Sunday, September 22, 2013

Efficacy of sex offender treatment still up in the air

Sex offender group treatment, Larned State Hospital, Kansas
"Did he complete treatment?"

That is a front-burner question for judges and jurors in sexually violent predator trials. Understandably, before they decide to release someone who has been convicted of sexually molesting a child, they want reassurance that he is sincerely remorseful and has acquired the tools to turn his life around. In short, they want a certificate of rehabilitation attesting to his low risk.

But does formal sex offender treatment really lower risk?

A systematic review found no scientifically rigorous studies that establish a link between treatment completion and a reduced risk of reoffending among men who have sexually abused children.

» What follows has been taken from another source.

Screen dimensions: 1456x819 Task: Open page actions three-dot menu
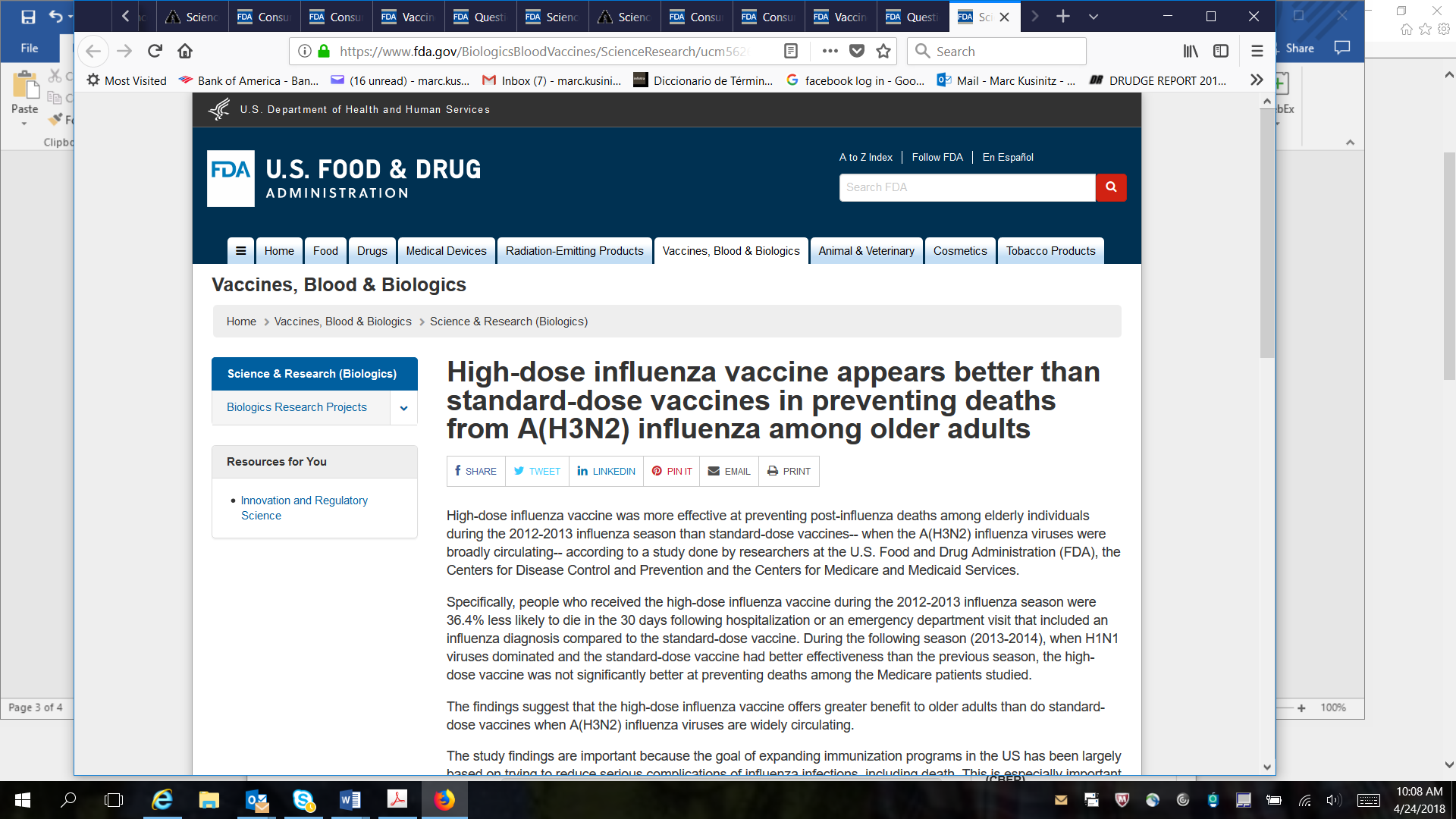830,51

This isn't altogether fresh news. We knew from earlier research reviews that:
  • Any effect of treatment was modest, at best
  • Treatment works best for the tiny minority of very high-risk offenders, while possibly aggravating risk for the broad majority of men at lower risk of recidivism 
  • Older offenders, due mainly to their very low risk, derive no tangible benefits from treatment
But considering both the prevalence and the harm of child sexual abuse, there is surprisingly little high-quality research on effective interventions. Partly, this is because of the lock-'em-up-and-throw-away-the-key mentality of policy makers. And partly it is because of the ethical difficulties in implementing random-design procedures, a hallmark of the scientific method, because men assigned to a control group would be denied treatment that could reduce their risk and in some cases shorten their prison terms.

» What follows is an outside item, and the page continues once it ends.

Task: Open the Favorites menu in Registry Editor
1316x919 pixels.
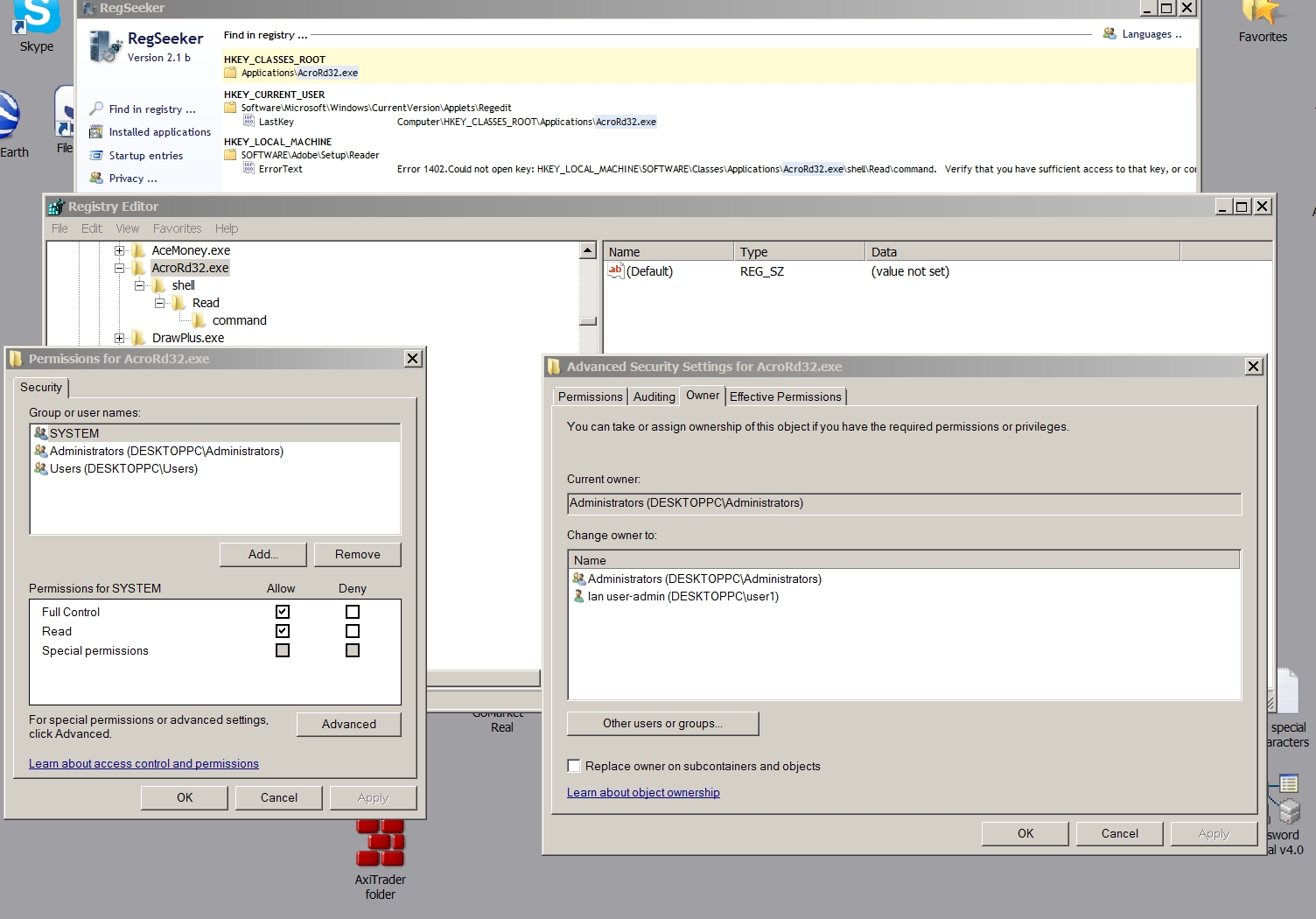Action: [177, 228]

Patient at "treatment program" in Minnesota
Scouring research databases, a six-member, international research team was able to locate only three well-designed experimental studies. These included one with adults, one with adolescents and one with children. In only the study with adolescents was treatment shown to reduce recidivism. That project used multisystemic therapy, a very promising approach that integrates the family and larger community in the treatment. 

Even broadening the search to include observational studies that lacked experimental designs, the research team found only five studies with a low enough risk of research bias to be deemed reliable. None of the five observational studies demonstrated that formal treatment -- primarily cognitive behavioral therapy with relapse prevention -- impacts sexual reoffending.

High-bias studies, in which the study design introduced a high probability of unreliable findings, were excluded. An example of such research bias would be a study in which treated and untreated offenders differed on a variable known to affect risk. When subjects are  not randomly assigned to treatment or control groups, any observed differences between groups may be due to factors outside of the treatment itself.

Treatment in most formal sex offender programs is cognitive behavioral, and relies primarily on manual-based group therapy. For example, group exercises challenge distorted thinking, denial and minimization.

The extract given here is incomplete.